Each record must be retyped in full. No character may differ.

(Saved data entries)
= Beginning of Section =
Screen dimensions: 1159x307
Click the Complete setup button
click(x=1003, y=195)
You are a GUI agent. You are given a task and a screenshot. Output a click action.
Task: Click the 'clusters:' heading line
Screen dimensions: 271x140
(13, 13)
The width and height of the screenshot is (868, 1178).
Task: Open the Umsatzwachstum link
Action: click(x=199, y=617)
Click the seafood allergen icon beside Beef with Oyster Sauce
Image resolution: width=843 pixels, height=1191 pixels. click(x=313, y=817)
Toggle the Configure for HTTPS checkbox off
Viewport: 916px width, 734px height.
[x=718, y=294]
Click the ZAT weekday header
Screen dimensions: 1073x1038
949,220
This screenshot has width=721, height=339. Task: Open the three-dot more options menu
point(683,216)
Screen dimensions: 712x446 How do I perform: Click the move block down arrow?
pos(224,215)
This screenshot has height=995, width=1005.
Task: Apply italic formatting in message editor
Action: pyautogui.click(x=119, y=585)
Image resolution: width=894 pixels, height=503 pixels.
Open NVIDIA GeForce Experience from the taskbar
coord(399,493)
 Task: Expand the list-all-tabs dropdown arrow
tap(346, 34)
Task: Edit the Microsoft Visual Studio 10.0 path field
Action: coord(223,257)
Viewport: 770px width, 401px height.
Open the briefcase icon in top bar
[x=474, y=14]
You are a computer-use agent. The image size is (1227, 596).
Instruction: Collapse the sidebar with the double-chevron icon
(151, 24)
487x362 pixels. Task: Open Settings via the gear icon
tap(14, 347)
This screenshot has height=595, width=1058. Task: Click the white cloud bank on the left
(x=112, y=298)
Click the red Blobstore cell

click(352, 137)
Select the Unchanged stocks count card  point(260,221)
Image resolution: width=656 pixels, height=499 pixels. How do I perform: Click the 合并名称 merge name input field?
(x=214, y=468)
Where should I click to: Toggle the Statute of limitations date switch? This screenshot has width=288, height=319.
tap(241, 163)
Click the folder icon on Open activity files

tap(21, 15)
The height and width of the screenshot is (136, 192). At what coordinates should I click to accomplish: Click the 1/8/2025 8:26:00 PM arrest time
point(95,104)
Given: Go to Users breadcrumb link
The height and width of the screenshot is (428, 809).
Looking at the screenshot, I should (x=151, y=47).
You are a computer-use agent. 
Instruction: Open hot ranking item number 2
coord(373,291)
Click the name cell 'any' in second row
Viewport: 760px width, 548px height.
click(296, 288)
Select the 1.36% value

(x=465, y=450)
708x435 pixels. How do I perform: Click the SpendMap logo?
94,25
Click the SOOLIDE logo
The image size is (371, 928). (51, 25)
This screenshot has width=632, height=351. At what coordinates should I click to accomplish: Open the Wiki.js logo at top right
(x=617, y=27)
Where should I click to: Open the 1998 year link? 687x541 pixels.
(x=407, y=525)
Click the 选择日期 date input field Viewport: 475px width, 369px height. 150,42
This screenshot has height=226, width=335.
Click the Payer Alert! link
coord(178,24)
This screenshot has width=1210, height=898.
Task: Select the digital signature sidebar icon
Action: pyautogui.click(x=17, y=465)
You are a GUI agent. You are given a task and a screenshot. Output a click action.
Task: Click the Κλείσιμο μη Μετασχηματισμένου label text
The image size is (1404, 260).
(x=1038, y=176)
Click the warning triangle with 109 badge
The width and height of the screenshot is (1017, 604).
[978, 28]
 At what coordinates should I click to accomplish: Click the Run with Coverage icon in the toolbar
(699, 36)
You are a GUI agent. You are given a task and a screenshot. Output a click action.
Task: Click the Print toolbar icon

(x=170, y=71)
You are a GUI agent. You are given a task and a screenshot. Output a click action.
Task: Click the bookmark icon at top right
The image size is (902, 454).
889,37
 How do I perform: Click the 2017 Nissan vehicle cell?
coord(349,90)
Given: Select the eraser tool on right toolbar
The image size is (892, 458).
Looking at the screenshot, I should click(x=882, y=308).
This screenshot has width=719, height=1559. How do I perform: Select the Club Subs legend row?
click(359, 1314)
= End of Section =
RESPONSE:
Screen dimensions: 1159x307
Click the Complete setup button
click(x=1003, y=195)
You are a GUI agent. You are given a task and a screenshot. Output a click action.
Task: Click the 'clusters:' heading line
Screen dimensions: 271x140
(13, 13)
The width and height of the screenshot is (868, 1178).
Task: Open the Umsatzwachstum link
Action: click(x=199, y=617)
Click the seafood allergen icon beside Beef with Oyster Sauce
Image resolution: width=843 pixels, height=1191 pixels. click(x=313, y=817)
Toggle the Configure for HTTPS checkbox off
Viewport: 916px width, 734px height.
[x=718, y=294]
Click the ZAT weekday header
Screen dimensions: 1073x1038
949,220
This screenshot has width=721, height=339. Task: Open the three-dot more options menu
point(683,216)
Screen dimensions: 712x446 How do I perform: Click the move block down arrow?
pos(224,215)
This screenshot has height=995, width=1005.
Task: Apply italic formatting in message editor
Action: pyautogui.click(x=119, y=585)
Image resolution: width=894 pixels, height=503 pixels.
Open NVIDIA GeForce Experience from the taskbar
coord(399,493)
 Task: Expand the list-all-tabs dropdown arrow
tap(346, 34)
Task: Edit the Microsoft Visual Studio 10.0 path field
Action: coord(223,257)
Viewport: 770px width, 401px height.
Open the briefcase icon in top bar
[x=474, y=14]
You are a computer-use agent. The image size is (1227, 596).
Instruction: Collapse the sidebar with the double-chevron icon
(151, 24)
487x362 pixels. Task: Open Settings via the gear icon
tap(14, 347)
This screenshot has height=595, width=1058. Task: Click the white cloud bank on the left
(x=112, y=298)
Click the red Blobstore cell

click(352, 137)
Select the Unchanged stocks count card  point(260,221)
Image resolution: width=656 pixels, height=499 pixels. How do I perform: Click the 合并名称 merge name input field?
(x=214, y=468)
Where should I click to: Toggle the Statute of limitations date switch? This screenshot has width=288, height=319.
tap(241, 163)
Click the folder icon on Open activity files

tap(21, 15)
The height and width of the screenshot is (136, 192). At what coordinates should I click to accomplish: Click the 1/8/2025 8:26:00 PM arrest time
point(95,104)
Given: Go to Users breadcrumb link
The height and width of the screenshot is (428, 809).
Looking at the screenshot, I should (x=151, y=47).
You are a computer-use agent. 
Instruction: Open hot ranking item number 2
coord(373,291)
Click the name cell 'any' in second row
Viewport: 760px width, 548px height.
click(296, 288)
Select the 1.36% value

(x=465, y=450)
708x435 pixels. How do I perform: Click the SpendMap logo?
94,25
Click the SOOLIDE logo
The image size is (371, 928). (51, 25)
This screenshot has width=632, height=351. At what coordinates should I click to accomplish: Open the Wiki.js logo at top right
(x=617, y=27)
Where should I click to: Open the 1998 year link? 687x541 pixels.
(x=407, y=525)
Click the 选择日期 date input field Viewport: 475px width, 369px height. 150,42
This screenshot has height=226, width=335.
Click the Payer Alert! link
coord(178,24)
This screenshot has width=1210, height=898.
Task: Select the digital signature sidebar icon
Action: pyautogui.click(x=17, y=465)
You are a GUI agent. You are given a task and a screenshot. Output a click action.
Task: Click the Κλείσιμο μη Μετασχηματισμένου label text
The image size is (1404, 260).
(x=1038, y=176)
Click the warning triangle with 109 badge
The width and height of the screenshot is (1017, 604).
[978, 28]
 At what coordinates should I click to accomplish: Click the Run with Coverage icon in the toolbar
(699, 36)
You are a GUI agent. You are given a task and a screenshot. Output a click action.
Task: Click the Print toolbar icon

(x=170, y=71)
You are a GUI agent. You are given a task and a screenshot. Output a click action.
Task: Click the bookmark icon at top right
The image size is (902, 454).
889,37
 How do I perform: Click the 2017 Nissan vehicle cell?
coord(349,90)
Given: Select the eraser tool on right toolbar
The image size is (892, 458).
Looking at the screenshot, I should click(x=882, y=308).
This screenshot has width=719, height=1559. How do I perform: Select the Club Subs legend row?
click(359, 1314)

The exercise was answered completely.